What this task involves: According to the passage on corticosteroid treatment in multiple sclerosis, what did Vasheghani-Farahani et al. detect in MS patients receiving high-dose steroids?

Source passage:
···

High-dose intravenous methylprednisolone is the most common therapeutic modality to treat acute exacerbations in MS. Glucocorticoids have beneficial effects on neuroinflammation as they induce or repress the expression of secreted molecules and surface receptors on leukocytes, endothelial cells of the blood–brain barrier, and also cause T cell apoptosis [1315]. Özkan et al. [30] observed a significant decrease in CBF velocity with a non-significant increase in vascular reactivity after 5 days of 1,000 mg iv. methylprednisolone treatment in 48 MS patients. They supposed that inflammation can cause an increase in blood flow velocity due to increased perfusion. Steroid treatment of the acute attack caused clinical improvement assessed by EDSS and decreased perfusion measured by blood flow velocity. Conversely, i.v. MP may cause cardiovascular abnormality as a side effect: Vasheghani-Farahani et al. [31] detected cardiac arrhythmias in MS patients receiving high-dose steroids. This effect could be mediated by direct action on the myocardial cell membrane, or via alterations in cardiovascular sensitivity to catecholamines. Corticosteroids also have a mineralocorticoid function resulting in the retention of sodium and intracellular fluids, causing high blood pressure and congestive heart failure.

In this study, the effect of high-dose i.v. MP on dynamic cerebral autoregulation was also investigated in a subgroup of patients having acute exacerbations, but only a non-significant difference in Mx indices was detected after steroid treatment compared to the pre-steroid results. However, the slope of tilt-induced heart rate elevation was significantly lower after steroid administration within the first 14-s time-window after the stimulus. Looking at a 1-mmHg MBP increase, the effect detected in CBF velocity changes was significantly different after the treatment than before. The difference could be explained by the local changes in blood flow as a major consequence of inflammation. Substances presumably released during brain inflammation in multiple sclerosis, such as nitric oxide and substance P, are classical vasodilators [32]. According to perfusion MRI studies, endothelial cell dysfunction occurs very early during the inflammatory cascade, and acute plaques are associated with an increase in both CBF and cerebral blood volume. This hyperperfusion precedes overt changes in blood–brain barrier permeability [32, 33]. We confirmed that steroid treatment of the acute attack caused clinical improvements assessed by EDSS and MSFC, and reduced inflammation results in significant hemodynamic changes compared to the pre-treatment results. The phenomenon of the change in CBF velocity upon MBP elevation becoming more prominent could be explained, on one hand, by altered neuronal activity and local metabolic changes secondary to diminished inflammation and improvement in endothelial cell function; on the other hand, the explanation may lie in corticosteroids having mineralocorticoid-like effects on vascular reactivity. This way, the rapid action can mediate vasodilatation through an endothelium-dependent mechanism, and/or vasoconstriction via a direct smooth muscle effect. A shift in this balance from endothelial to vascular smooth muscle mediated effects may also be important in vascular dysregulation [34].

We are aware of the fact that this study is not without limitations. The small number of subjects and heterogeneity of MS in the patient group are fundamental limitations. It is important to emphasize that only CBF velocity was measured by TCD, which only reflects changes in CBF if the MCA’s diameter remains constant [35]. As previously mentioned, standards for measurement and analysis of dCA are lacking [18, 19].

In conclusion, beside these limitations, we successfully demonstrated that hemodynamic changes are present in early MS compared to healthy controls after a hemodynamic stimulus such as tilt table declination. Significant effects of high-dose corticosteroid treatment were detected; however, further studies are needed to clarify the relationship between hemodynamic changes and clinical symptoms.

···

[Stored data entries]
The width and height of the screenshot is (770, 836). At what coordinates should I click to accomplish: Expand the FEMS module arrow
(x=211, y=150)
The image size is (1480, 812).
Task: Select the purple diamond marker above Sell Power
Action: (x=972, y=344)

···

Answer to the problem: Cardiac arrhythmias.